As Futterman makes clear by calling him “the man who invented sports,” the gains McCormack enabled for his clients extended far beyond the course. “The lesson [McCormack] taught the world’s greatest athletes,” writes Futterman, is that they were “more than simply labor. They represented the essence of the sport. They needed to be empowered. By empowering them, he allowed them to transform modern sports.” 

Now, friends, let’s take this full circle. Because Titanic and McCormack, at least for a time, shared the Earth. Their competing visions of what a golfer could be rested side by side for a decade or so. They represented two wildly divergent paths. And for a moment, two of the game’s greatest players were forced to choose between them.

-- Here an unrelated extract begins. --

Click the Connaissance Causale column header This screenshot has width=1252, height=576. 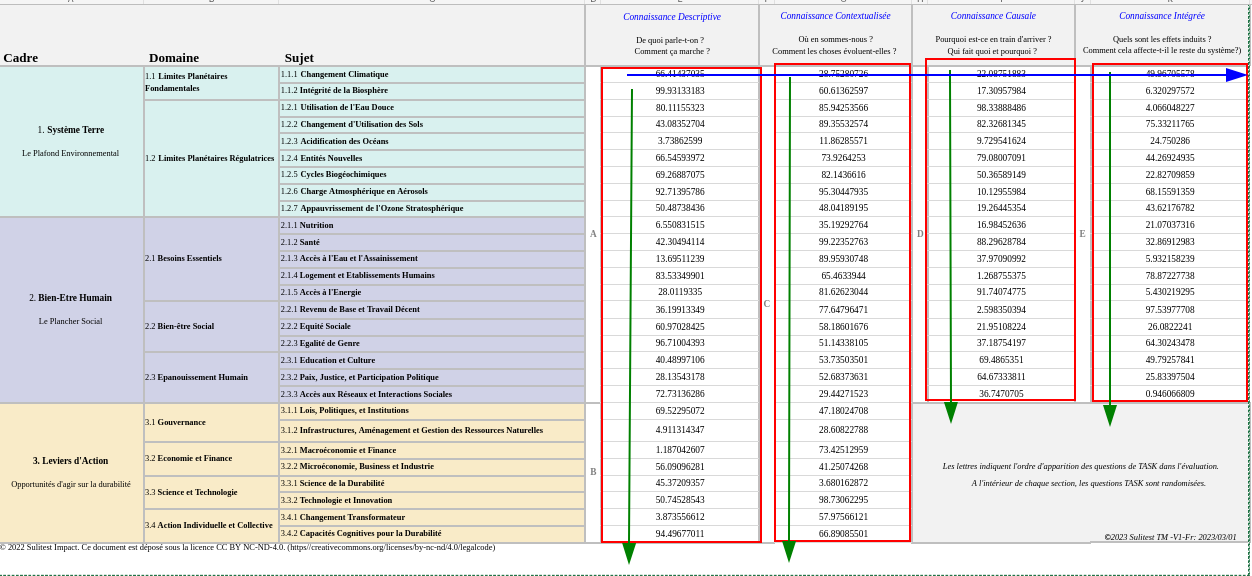992,16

It is what TV analyst Gary McCord has called “the last great money game.” Horizon Hills Country Club in El Paso, Texas, in 1965. Lee Trevino is a poorly paid assistant pro, a young man who until then had been squatting in an abandoned motel with his teenaged wife. A man with enough hustle in him to spend a year practicing a trick where he could break par with a 32-ounce bottle of Dr. Pepper. A man after Titanic’s own heart.

According to Cook’s biography, Titanic had tried to recruit Trevino while he was still hustling in Dallas. No dice. Then Titanic made the same proposition to another up-and-comer, named Raymond Floyd. Once again, he passed. The world McCormack was just beginning to create had already come to pass. The siren song of the Tour was now louder and purer than anything Titanic could conjure. Still, Floyd was cocky and Trevino had managed to gain the respect and, more importantly, the bankroll of the rich farmers who had founded Horizon Hills. Titanic may have known he was the last of a dying species, but he could still conjure up one last match, and he convinced Floyd to join him. 

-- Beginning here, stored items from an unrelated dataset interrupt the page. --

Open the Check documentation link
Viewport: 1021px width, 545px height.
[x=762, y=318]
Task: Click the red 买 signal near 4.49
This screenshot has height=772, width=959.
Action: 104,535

Truth and lore get seriously tangled when it comes to the Horizon Hills money matches. From Cook’s account, Trevino shot 63 to Floyd’s 65 on the first day. Then another 63 to Floyd’s 64 on the next. Titanic and Floyd were down $18,000 when they convinced Trevino’s backers to go to a third and final match, this one for $20,000. “The final day was a golf fiesta,” writes Cook. “‘There were pickup trucks bouncing down the fairway full of guys drinking beer and watching our match,’” Trevino told him. The match came down to the last hole, where both men had putts for eagle. Floyd made his. Then Trevino’s horseshoed around the hole and stayed out. “I can still see that putt in my sleep,” Floyd told Cook. “It went down in the cup, went around, came back out and stuck on the lip.” As they shook hands on the final hole of what would become a legendary match, Floyd spoke words to Trevino that may as well have been Titanic’s death knell: “I can make easier money on the Tour.”

He was right, of course—and thanks to McCormack, more right than he could imagine. Therein lies the problem for our romantic version of the golf hustler. They likely still exist, of course. They’ve just gone deep, way underground. There are fewer of them because there are fewer opportunities to make a fortune and many more chances to make an even bigger one on the Tour.

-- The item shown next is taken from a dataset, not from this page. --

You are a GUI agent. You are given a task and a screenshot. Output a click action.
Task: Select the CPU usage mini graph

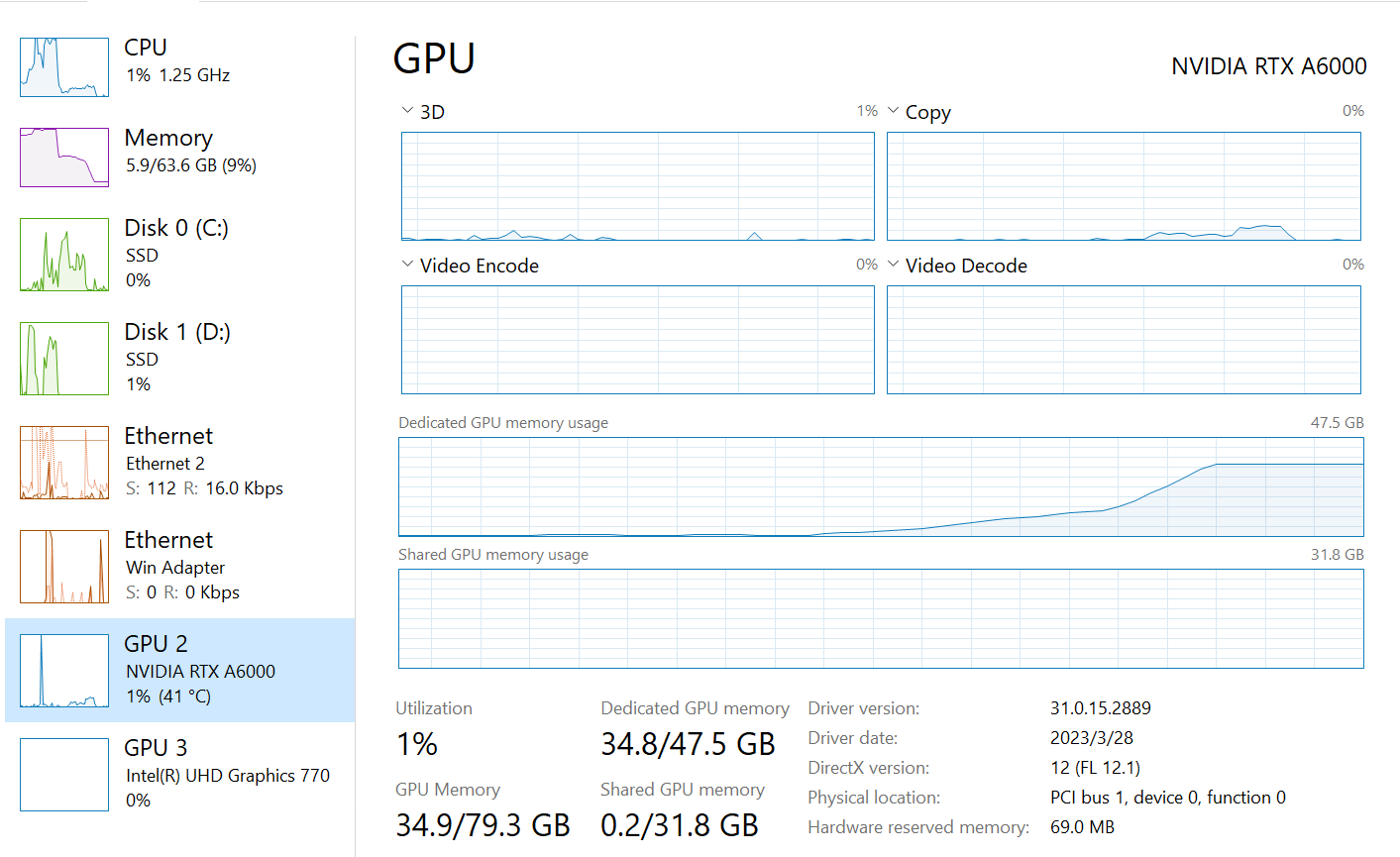(x=64, y=67)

Keith Flatt, a golf pro in Las Vegas who had his own period of memorable hustling, sums up the situation well. Flatt’s life became the movie The Squeeze. It involved a wealthy backer—Benny Binion of Vegas casino fame—and a few tight jams where Flatt thought his life might be on the line. He got out in time, though, in part because he knew the world had changed. “I’ve got a couple really good friends who play on the PGA Tour,” Flatt explained to me. “Scott Piercy is a really close friend of mine. All in, he’s made $20 million, but no one would recognize him.”

The golf hustler used to be a man of such bountiful personality and infamy that even before television was invented admirers could conjure the look and shape of his face. Now, as Flatt so succinctly points out, millionaire golfers are all around us, living in relative anonymity and possibly even happier for it. Maybe the world is better off that way. Maybe it’s not. Maybe a man like Titanic would never want you to mourn him. But one thing we can be sure of, ladies and gentlemen: He made damn sure you didn’t forget him.